Regarding "Sized" Types
In Rust, all types are either sized or unsized. Sized
is a trait which is implicitly placed on
every type with a known, constant type at compile time. In Rust, the notion of a type being Sized
refers to whether or not its reasonably able to tell the size at compile time. Unsized types, such
as dynamically sized typed, are stored on the heap and referenced via a pointer.
As stated previously, Rust is a statically typed language, meaning variables (amongst other tokens within the language) must be known at compile time.
However, especially in more trait-oriented code bases you may be dealing with dynamically sized types, which while useful for demonstrating polymorphic and scalable code, it can introduce some extra complexities in consuming those particular APIs.

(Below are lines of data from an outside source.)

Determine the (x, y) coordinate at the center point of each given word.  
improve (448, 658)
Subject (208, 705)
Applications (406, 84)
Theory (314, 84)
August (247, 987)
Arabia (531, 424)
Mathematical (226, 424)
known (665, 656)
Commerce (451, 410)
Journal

All local variables, functions parameters, const items, and static items (variables on the stack)
must be Sized
.
Luckily, the pointer type in Rust is always Sized
- this is why we are able to declare &str
, but
cannot use str
:
let sized_str: &str = ""; // string literals always default to &str
If we dereference sized_str
, which will give us str
, the compiler will throw an error indicating
that it cannot possibly know the size of str
:
let unsized_str: str = *""; // string literals always default to &str
error[E0277]: the size for values of type `str` cannot be known at compilation time
|
| let let unsized_str: str = *"";
| ^^^^^^ doesn't have a size known at compile-time
|
str
on its own is actually an undefined slice of u8
, or [u8]
. This does not have a defined
size, which is why &str
must be used. &str
refers to the actual slice of bytes stored on the
heap with a pointer, which is Sized
.
Why does this matter?
This section may seem out of place, but later when dealing with more exotic and dynamic types, such as in the context of Substrate, this will aid in understanding the decisions of the various APIs that Substrate exposes. Trait objects (and their respective virtual tables), smart pointers, and other dynamically sized types all become more commonplace in bigger projects that allow for more decisions centered around the types of the APIs themselves to take place.
Rust comes with different ways to deal with unsized types, which become increasingly more commonplace when dealing with more generic codebases, where not all items are completely defined.